**THE PROBLEM**
An exact transcript is required of the lines below, from the one containing "Where should I" through the very last; leave every picture out of it.

**INFORMATION PROVIDED**
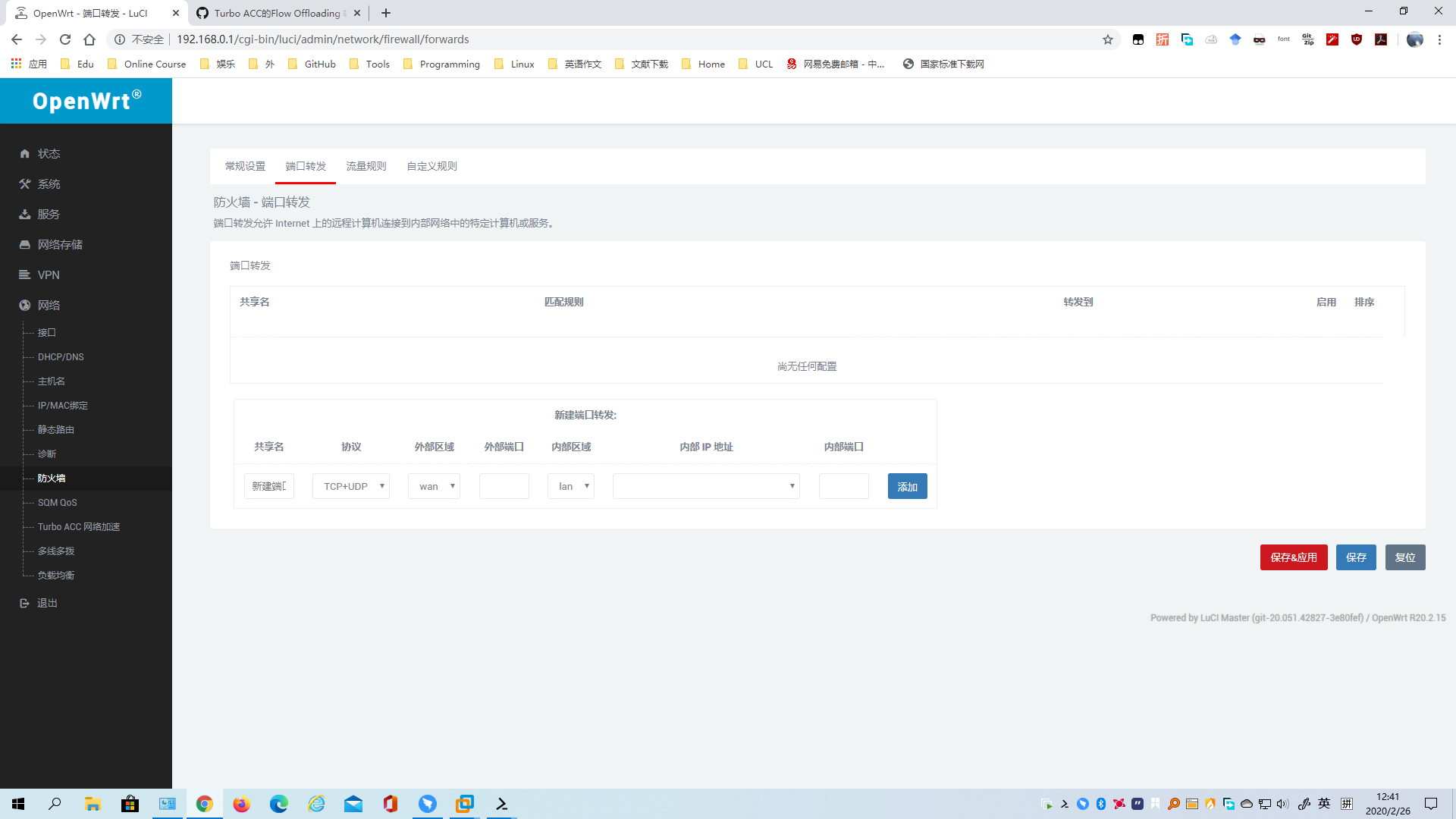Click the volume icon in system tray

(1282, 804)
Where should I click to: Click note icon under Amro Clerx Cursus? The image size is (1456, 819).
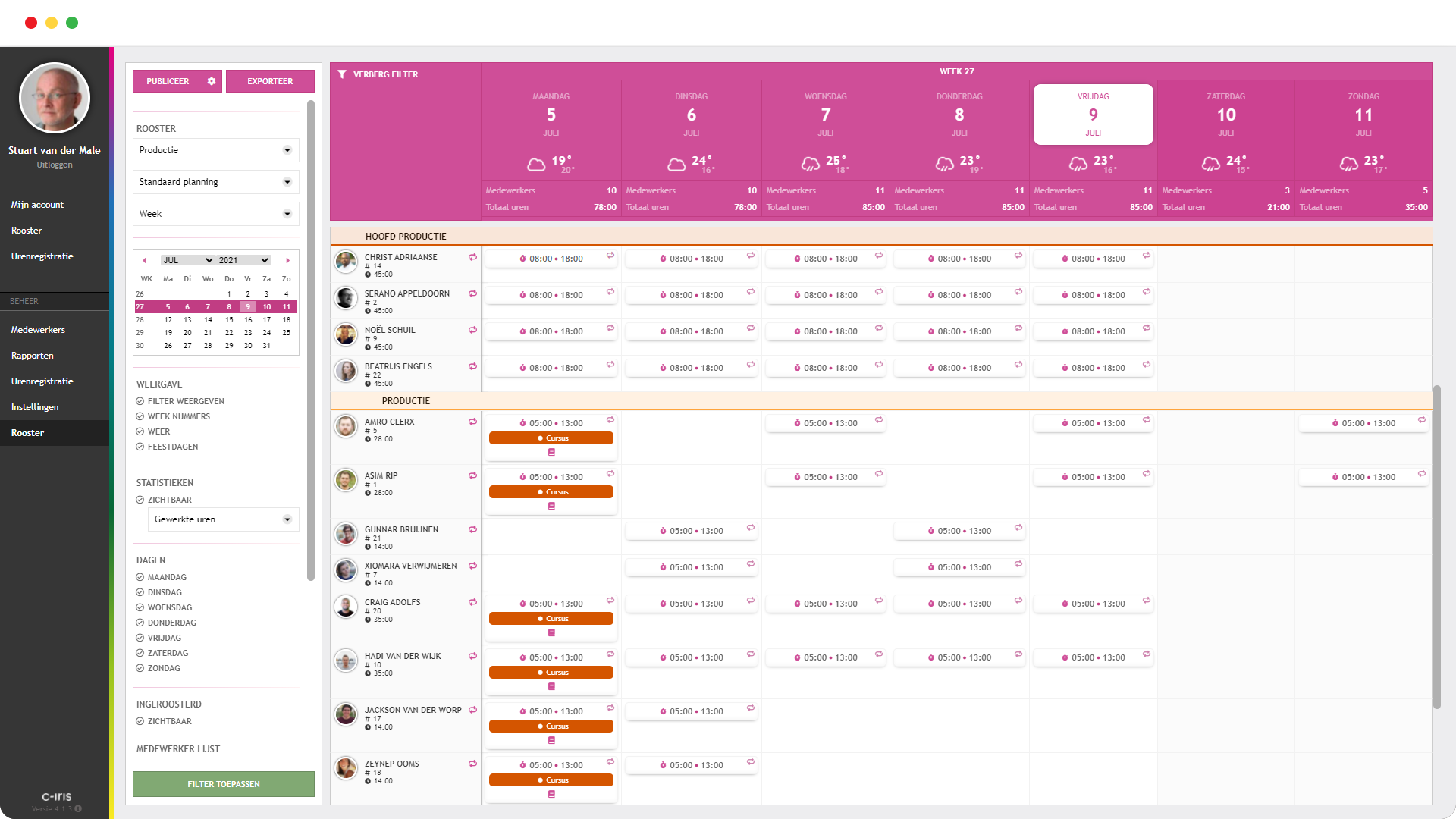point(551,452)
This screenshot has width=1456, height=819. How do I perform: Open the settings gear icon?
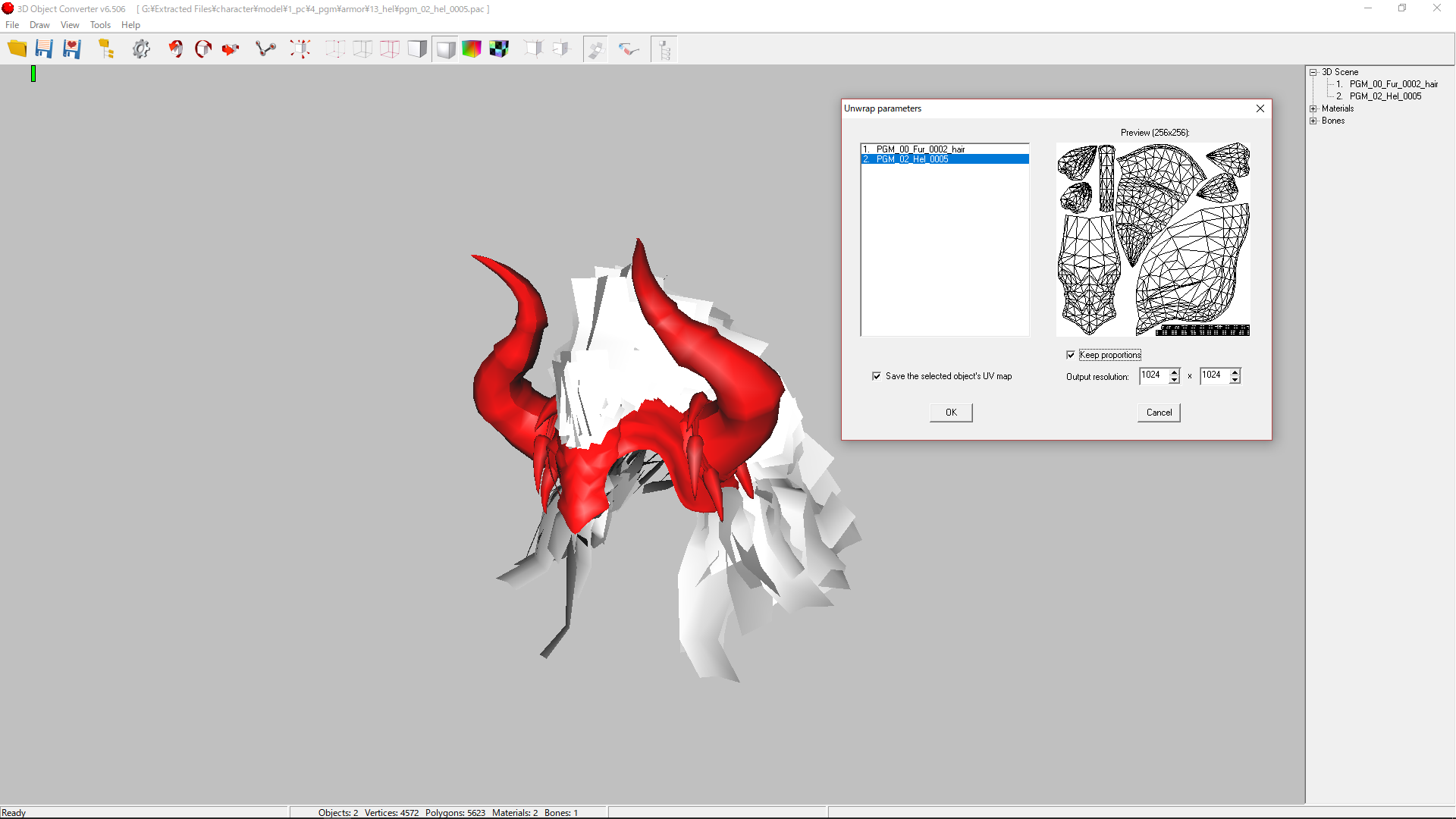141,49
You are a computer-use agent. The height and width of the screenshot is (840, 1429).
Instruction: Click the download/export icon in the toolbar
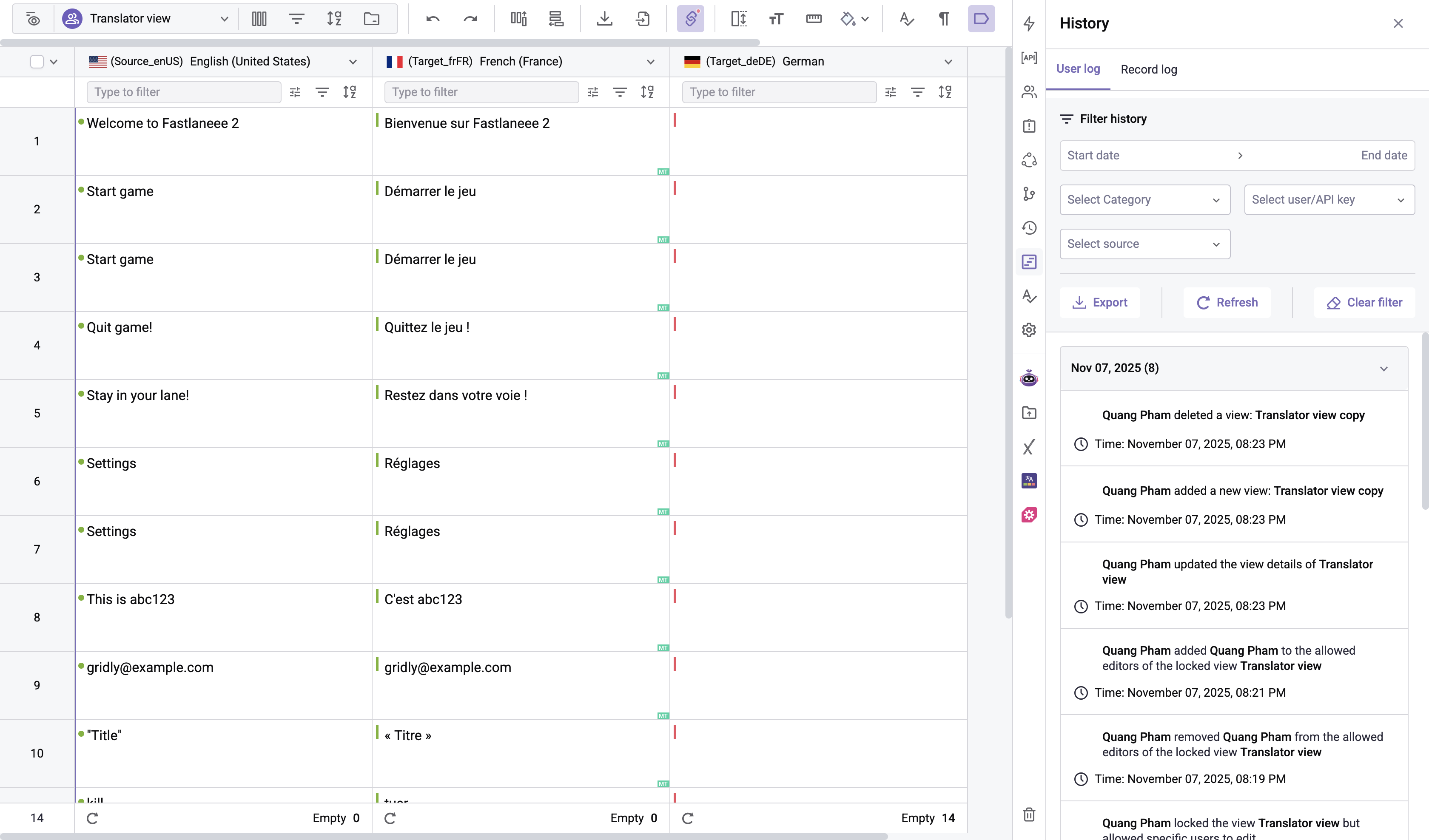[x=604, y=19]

**EXPECTED ANSWER**
Where should I click to: Click note icon under Amro Clerx Cursus? The image size is (1456, 819).
point(551,452)
This screenshot has width=1456, height=819. How do I perform: Open the settings gear icon?
141,49
You are a computer-use agent. The height and width of the screenshot is (840, 1429).
Instruction: Click the download/export icon in the toolbar
[x=604, y=19]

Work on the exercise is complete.